In accordance with the invention, the precursor may be applied to a substrate using a conventional liquid deposition technique, such as metalorganic chemical vapor deposition (MOCVD) described in U.S. Pat. No. 5,648,114 issued Jul. 15, 1997 to Paz de Araujo et al., or International Publication No. 99/02756 published Jan. 21, 1999, a misted deposition method as described in U.S. Pat. No. 5,997,642 issued Dec. 7, 1999 to Solayappan et al., or a spin-coating method as described in U.S. Pat. No. 5,519,234 issued May 21, 1996 to Paz de Araujo et al., or any of the processes described in U.S. Pat. No. 6,056,994 issued May 2, 2000 to Paz de Araujo et al., all of which documents are incorporated herein by reference as though fully disclosed herein. In Example 4 below, a liquid precursor was applied using an MOCVD technique. In Example 5 below, a liquid precursor was applied using a spin-on process. In Example 6 below, a liquid deposition process utilizing misted deposition was used.

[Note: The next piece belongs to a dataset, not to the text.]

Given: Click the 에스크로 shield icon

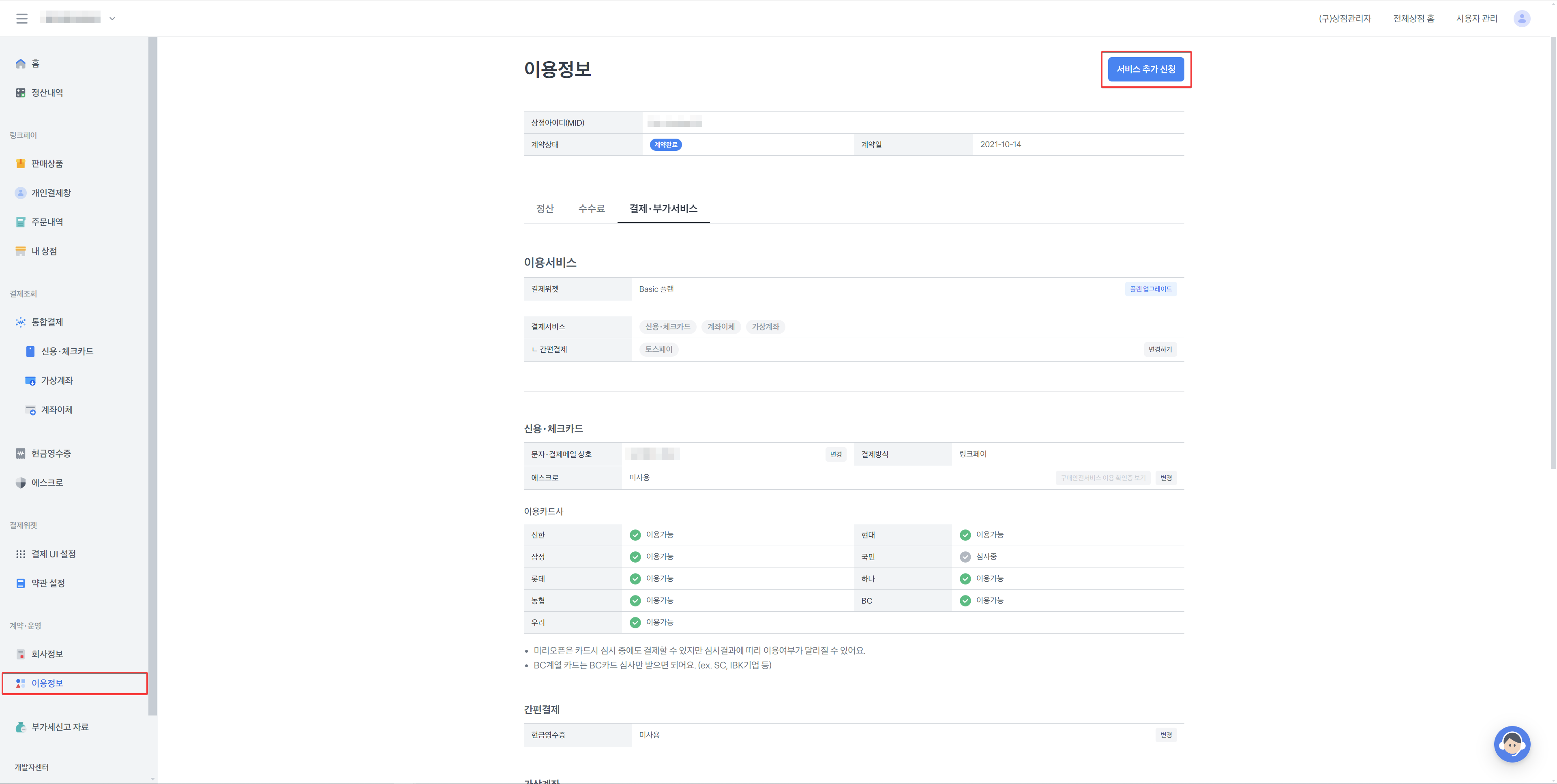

The diagram of FIG. 7 is a flow sheet of the fabrication steps of methods in accordance with the invention to make a ferroelectric memory as depicted in FIG. 3. The preferred method 310 of FIG. 7 uses an MOCVD technique, though the figure includes other embodiments as well. Other methods may also be used. Although method 310 is discussed herein with reference to FIG. 3, it is clear that the method of FIG. 7 and numerous variations of methods in accordance with the invention may be used to fabricate thin films of polycrystalline layered superlattice materials of other compositions according to the invention in various types of ferroelectric structures of the integrated circuit art.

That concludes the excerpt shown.